Tesettürün farz oluşu konusunda en ufak bir şüphe ve tereddüt mevcut değildir. Kur’an’da başörtüsü yoktur diyenler tamamen yanılıyorlar. Ben bu konuyu hem Kur’an hem Sünnethem de fıkhi içtihatlar açısından geniş olarak ortaya koymaya çalıştım. (Bkz. Ali Bulaç, Kur’an Dersleri, Tefsir, V, 122-129 ve 480-486)
Bir kadın niçin örtünür veya kadın/erkek bir Müslüman niçin dinî vecibeleri yerine getirir?
Bu sorunun cevabı konuştuğumuz konunun özünü oluşturur.

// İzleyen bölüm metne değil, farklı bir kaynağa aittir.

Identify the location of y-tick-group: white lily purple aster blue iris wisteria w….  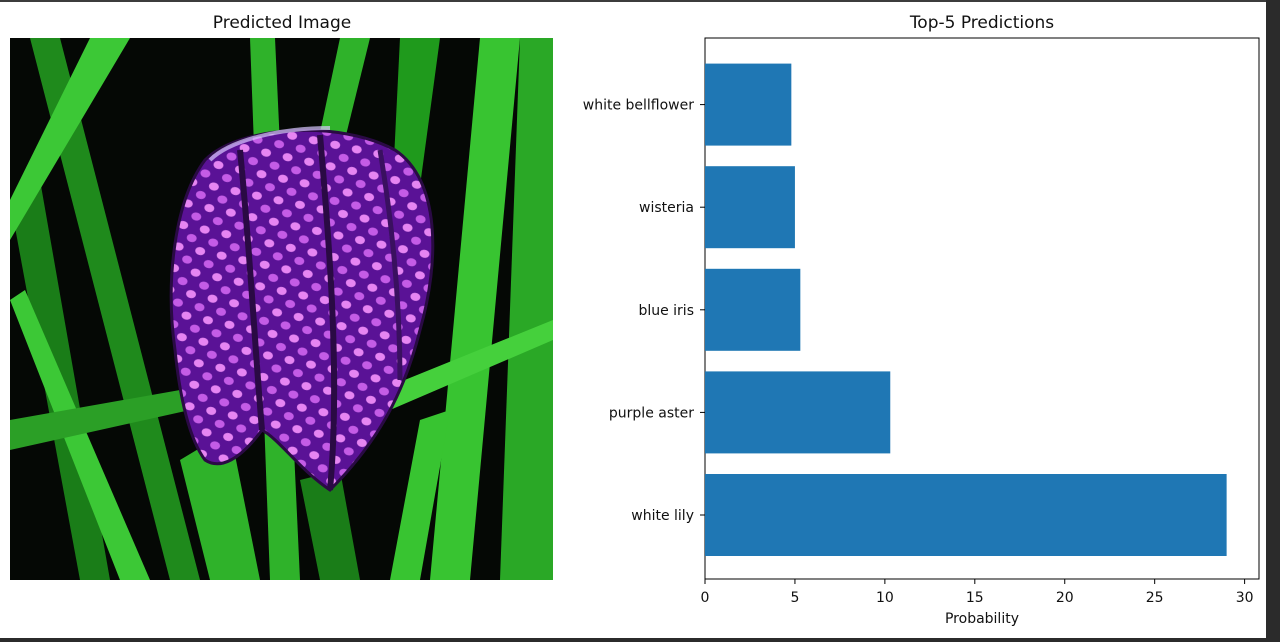
(644, 311).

Mesele şu ki insanın himmeti ya Allah’ın rızasıdır ya da dünyevi herhangi bir çıkar ve maksada matuftur. İhlâs, dinin vecibelerinin her birinin veya tamamının katıksız, katışıksız, saf-halis niyetle yaşanmasıdır ki bu yaşantının maksadı Allah’ın rızasıdır. “Baş niçin örtülür, sebebi nedir?” sorusunun cevabı “Çünkü Kur’an ve Sünnet’te emredilmiştir.” şeklinde olacaktır. Bu hükmün illeti/menatı, maksadı ve hikmeti ayrı bir konudur. Bir hanımdan istenen bu vecibeyi ihlâsla yerine getirmesidir.

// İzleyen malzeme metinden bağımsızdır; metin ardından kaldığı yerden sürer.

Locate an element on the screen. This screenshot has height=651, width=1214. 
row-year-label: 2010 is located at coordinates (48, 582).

İhlâs, eylemin saf-halis özü demektir. Bu demektir ki öze eklenen (başka, yabancı) bir gaye eylemi ihlâslı olmaktan çıkarır; süte su katmak, altına maden karıştırmak olur ki buna tağrir ve tağşiş deriz. İhlâslı eylem elbette dünyevi faydadan hali değildir. Sadece niyet Allah’ın rızasıdır. Mesela oruç sadece dinî bir vecibe olduğu için tutulur, bu ihlâstır; ancak oruç aynı zamanda vücuda sağlık kazandırır. Şu var ki biz vücudumuzun sağlığı için oruç tutmaz, spor yapmak için namaz kılmayız. Allah emretmiştir, bu emri ihlâsla yerine getirdiğimizde sağlık da kazanırız. Sağlık tabiî sonuçtur, sebep ve gaye değildir.
Bir kadın sadece vecibe olması hasebiyle başını örtüyorsa tesettürünün özü ihlâstır, ecri Allah’a aittir.
Küresel düzeyde İslami hayata karşı güçlü bir kampanya yürütüldüğü doğrudur. Belki zaman içinde bu acımasız ve ahlaksız kampanya karşısında mukavemet gösteremeyenler dinlerini bırakır; inançlarını, görüşlerini ve yaşama tarzlarını değiştirebilirler. Öyle yapanlar da var. Bunlara üzülürüz ama kendimizi kahretmez, harap etmeyiz. “Dinde zorlama yoktur, hak ile bâtıl apaçık ortadadır; dileyen iman eder, dileyen inkâr eder.” Bizim görevimiz hikmetle tebliğ etmek, güzel temsilde bulunmak ve mücadelenin en güzelini yürütmektir. Hiç şüphesiz “Allah nurunu tamamlayacak ve yeryüzüne salih kullar mirasçı olacaktır.” Biz zaferle değil, seferle mükellefiz.